ROANOKE, Va. (WFXR) — Jail and prison inmates in the Commonwealth are particularly vulnerable to the spread of disease due to the confined and restricted spaces they occupy, according to the New River Valley Jail.
Jail and prison personnel tell WFXR they are taking precautions, so the COVID-19 pandemic does not enter detention centers, which could spill over to inmates, personnel and the communities in which they reside. This includes canceling check-in programs and limiting detention visitations.
The Virginia Department of Corrections (VADOC) will use a questionnaire to screen visitors visiting prisoners beginning this weekend in an effort to minimize the spread of COVID-19.
Visitors are asked to reschedule their visit if they do not feel well, have traveled outside the country in the last 14 days, or have been in contact with someone diagnosed with COVID-19. Contractors, volunteers, and inmates transported from local jails to a state facility will also be screened.
According to VADOC, on average 4,000 people visit state correctional facilities each weekend.
While coronavirus is a new threat, VADOC stated, “As a large public safety agency, the VADOC is accustomed to managing communicable diseases.”
No reports of COVID-19 have originated in state prisons. If a prisoner were to contract the virus, VADOC would report it to the Virginia Department of Health and follow its instructions. The facility where the prisoner resides would be placed in lockdown and visitation at that facility would be stopped, said VADOC.
VADOC said it’s taking inventory of their protective equipment including masks, face shields, gloves, and gowns in preparation for a possible outbreak.
Roanoke County Sheriff’s Office suspended its Weekender/Delayed Reporting program.
“Any person that is scheduled to report to the Roanoke County/Salem Jail with a reporting date of March 13 through the end of April needs to call (540) 283-3162 and speak to a deputy. The new reporting date will be May 22, 2020.”

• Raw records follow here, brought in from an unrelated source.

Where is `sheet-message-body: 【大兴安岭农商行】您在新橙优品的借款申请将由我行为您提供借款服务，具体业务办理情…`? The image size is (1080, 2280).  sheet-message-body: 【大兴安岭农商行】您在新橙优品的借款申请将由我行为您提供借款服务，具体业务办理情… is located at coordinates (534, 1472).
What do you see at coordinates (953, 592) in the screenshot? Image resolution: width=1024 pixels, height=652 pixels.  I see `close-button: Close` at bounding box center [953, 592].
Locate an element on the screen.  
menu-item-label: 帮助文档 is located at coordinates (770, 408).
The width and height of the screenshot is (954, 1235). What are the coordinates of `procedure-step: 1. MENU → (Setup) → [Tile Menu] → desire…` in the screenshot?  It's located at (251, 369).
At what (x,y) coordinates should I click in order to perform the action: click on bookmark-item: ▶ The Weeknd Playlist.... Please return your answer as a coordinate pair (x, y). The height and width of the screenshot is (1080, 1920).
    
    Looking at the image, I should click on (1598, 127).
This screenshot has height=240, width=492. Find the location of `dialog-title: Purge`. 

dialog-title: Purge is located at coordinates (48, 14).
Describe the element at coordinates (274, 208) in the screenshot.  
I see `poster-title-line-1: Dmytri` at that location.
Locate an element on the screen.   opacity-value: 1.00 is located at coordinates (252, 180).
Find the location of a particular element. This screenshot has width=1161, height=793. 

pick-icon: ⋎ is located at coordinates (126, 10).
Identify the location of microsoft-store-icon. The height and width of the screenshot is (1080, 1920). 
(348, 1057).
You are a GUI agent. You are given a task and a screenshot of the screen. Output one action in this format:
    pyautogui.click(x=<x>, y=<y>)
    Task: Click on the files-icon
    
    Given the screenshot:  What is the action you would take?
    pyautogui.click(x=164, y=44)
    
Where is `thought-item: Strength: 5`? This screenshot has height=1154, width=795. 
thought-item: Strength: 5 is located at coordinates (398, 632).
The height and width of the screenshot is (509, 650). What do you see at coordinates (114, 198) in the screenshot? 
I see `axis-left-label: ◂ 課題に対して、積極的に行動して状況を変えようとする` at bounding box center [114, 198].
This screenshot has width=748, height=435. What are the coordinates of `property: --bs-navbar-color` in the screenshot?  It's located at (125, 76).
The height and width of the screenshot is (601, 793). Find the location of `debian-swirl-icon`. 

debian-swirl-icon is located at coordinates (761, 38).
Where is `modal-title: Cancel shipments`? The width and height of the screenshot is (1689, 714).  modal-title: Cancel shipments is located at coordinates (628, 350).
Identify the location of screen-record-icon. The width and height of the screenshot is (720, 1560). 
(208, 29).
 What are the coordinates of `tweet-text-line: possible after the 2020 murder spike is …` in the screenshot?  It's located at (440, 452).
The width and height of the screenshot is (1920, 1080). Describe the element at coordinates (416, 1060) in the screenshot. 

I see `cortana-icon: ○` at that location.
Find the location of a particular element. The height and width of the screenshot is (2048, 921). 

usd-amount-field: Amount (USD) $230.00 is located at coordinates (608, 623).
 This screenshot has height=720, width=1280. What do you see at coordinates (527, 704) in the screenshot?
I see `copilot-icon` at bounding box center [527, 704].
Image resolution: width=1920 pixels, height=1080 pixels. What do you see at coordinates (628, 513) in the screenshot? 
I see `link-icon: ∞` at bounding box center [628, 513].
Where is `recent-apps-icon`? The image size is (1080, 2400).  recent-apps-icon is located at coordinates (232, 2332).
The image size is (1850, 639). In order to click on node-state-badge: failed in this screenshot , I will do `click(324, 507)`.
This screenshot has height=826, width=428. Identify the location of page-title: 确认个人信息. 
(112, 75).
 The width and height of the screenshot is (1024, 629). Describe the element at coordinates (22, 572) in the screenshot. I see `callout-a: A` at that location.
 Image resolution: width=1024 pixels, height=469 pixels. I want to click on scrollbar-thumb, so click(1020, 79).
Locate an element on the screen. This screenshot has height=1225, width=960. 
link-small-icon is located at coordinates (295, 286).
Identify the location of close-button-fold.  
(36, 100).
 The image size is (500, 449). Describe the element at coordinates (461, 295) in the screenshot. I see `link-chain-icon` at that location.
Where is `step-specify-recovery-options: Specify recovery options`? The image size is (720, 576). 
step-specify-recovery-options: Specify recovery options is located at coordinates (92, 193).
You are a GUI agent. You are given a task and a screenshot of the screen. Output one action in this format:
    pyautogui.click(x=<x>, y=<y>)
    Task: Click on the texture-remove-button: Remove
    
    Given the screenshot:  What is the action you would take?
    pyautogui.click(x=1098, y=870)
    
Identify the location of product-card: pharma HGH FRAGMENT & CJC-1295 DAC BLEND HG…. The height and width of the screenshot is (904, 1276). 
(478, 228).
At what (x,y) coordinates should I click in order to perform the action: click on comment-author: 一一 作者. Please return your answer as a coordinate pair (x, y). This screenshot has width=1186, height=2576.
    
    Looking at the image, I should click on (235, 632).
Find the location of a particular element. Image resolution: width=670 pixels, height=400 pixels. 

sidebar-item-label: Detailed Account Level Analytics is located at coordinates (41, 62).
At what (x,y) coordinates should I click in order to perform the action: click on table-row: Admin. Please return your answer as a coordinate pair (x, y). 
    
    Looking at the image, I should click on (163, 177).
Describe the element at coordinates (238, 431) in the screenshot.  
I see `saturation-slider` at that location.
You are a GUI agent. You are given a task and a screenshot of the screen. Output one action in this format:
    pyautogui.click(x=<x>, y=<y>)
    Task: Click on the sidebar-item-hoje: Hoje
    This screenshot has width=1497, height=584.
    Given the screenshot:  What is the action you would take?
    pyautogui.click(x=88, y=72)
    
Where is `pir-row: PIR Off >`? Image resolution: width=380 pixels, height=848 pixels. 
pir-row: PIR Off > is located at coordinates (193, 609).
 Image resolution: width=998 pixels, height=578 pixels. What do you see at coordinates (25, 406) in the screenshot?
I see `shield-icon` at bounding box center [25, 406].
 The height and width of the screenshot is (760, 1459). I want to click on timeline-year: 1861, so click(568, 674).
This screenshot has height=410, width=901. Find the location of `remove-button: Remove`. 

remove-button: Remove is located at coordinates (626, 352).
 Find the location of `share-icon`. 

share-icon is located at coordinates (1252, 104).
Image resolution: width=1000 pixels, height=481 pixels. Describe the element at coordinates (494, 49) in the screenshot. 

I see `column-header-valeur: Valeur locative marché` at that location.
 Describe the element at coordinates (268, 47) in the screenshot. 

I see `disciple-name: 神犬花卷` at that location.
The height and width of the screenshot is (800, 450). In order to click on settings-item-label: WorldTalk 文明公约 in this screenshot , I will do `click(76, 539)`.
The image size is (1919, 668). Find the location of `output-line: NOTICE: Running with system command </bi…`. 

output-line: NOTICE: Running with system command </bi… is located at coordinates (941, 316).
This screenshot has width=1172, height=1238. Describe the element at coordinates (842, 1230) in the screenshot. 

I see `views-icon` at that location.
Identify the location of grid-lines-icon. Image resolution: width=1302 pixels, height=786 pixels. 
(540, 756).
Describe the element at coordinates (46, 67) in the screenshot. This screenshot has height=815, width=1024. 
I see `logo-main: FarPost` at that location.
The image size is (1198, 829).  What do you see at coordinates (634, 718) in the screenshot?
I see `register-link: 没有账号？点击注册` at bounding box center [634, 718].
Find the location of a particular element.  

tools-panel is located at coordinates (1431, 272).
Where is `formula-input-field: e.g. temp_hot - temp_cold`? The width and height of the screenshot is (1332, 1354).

Roanoke City Sheriff’s Office has also implemented changes to its everyday operations, including suspending programs as a manner of preventing the potential spread of the coronavirus.
A list of suspended programs include:
- Weekender Program, until April 25;
- Court-ordered workforce program, until April 25;
- Outside inmate work crews, until further notice;
- Outside volunteer programs, until further notice; and
- Physical visitation on Thursdays, Saturdays, and Sundays, until further notice.
Visitors can visit inmates via video in the absence of physical visitations, the sheriff’s office said.
The sheriff’s office has enhanced its arrestee medical pre-screening process and its daily cleaning. Staff is also keeping track of cleaning supplies and personal protective equipment to ensure that it’s stocked.
A New River Valley Jail official said he does not anticipate making changes operations in light of coronavirus concerns.
Gregory Winston, jail superintendent, said due to the tight space in which inmates are confined, jail personnel already take precautionary measures to prevent the spread of illnesses. This includes taking steps to avert the spread of influenza, hepatitis A, and now the coronavirus.
According to a 2007 study published in Clinical Infectious Diseases, newly incarcerated inmates, compared to the general public, have an increased prevalence of infection with airborne organisms including M. tuberculosis, and influenza virus.
Winston said jail personnel are in a constant state of readiness and treat efforts to maintain a sanitary facility as a “daily battle.”
“We don’t have alternatives,” he said. “You just can’t relieve overcrowding.”
The jail holds an estimated 960 inmates and serves Radford, Pulaski, Floyd, Carroll, Wythe, Bland, Giles, and Grayson Counties.
When people enter the jail, they receive a medical screening, including taking their vital signs, Winston said.
Inmates’ length of stay is an estimated 27 days. The jail may release detainees who return to their community or transfer them to a state detention center.
He said the jail transfers inmates to state prisons on an ongoing basis and communicates with personnel about people who are at higher risks of contracting illnesses such as the coronavirus.
The jail will not implement changes to visitors, Winston added, since visits happen behind glass with no possible physical contact with inmates.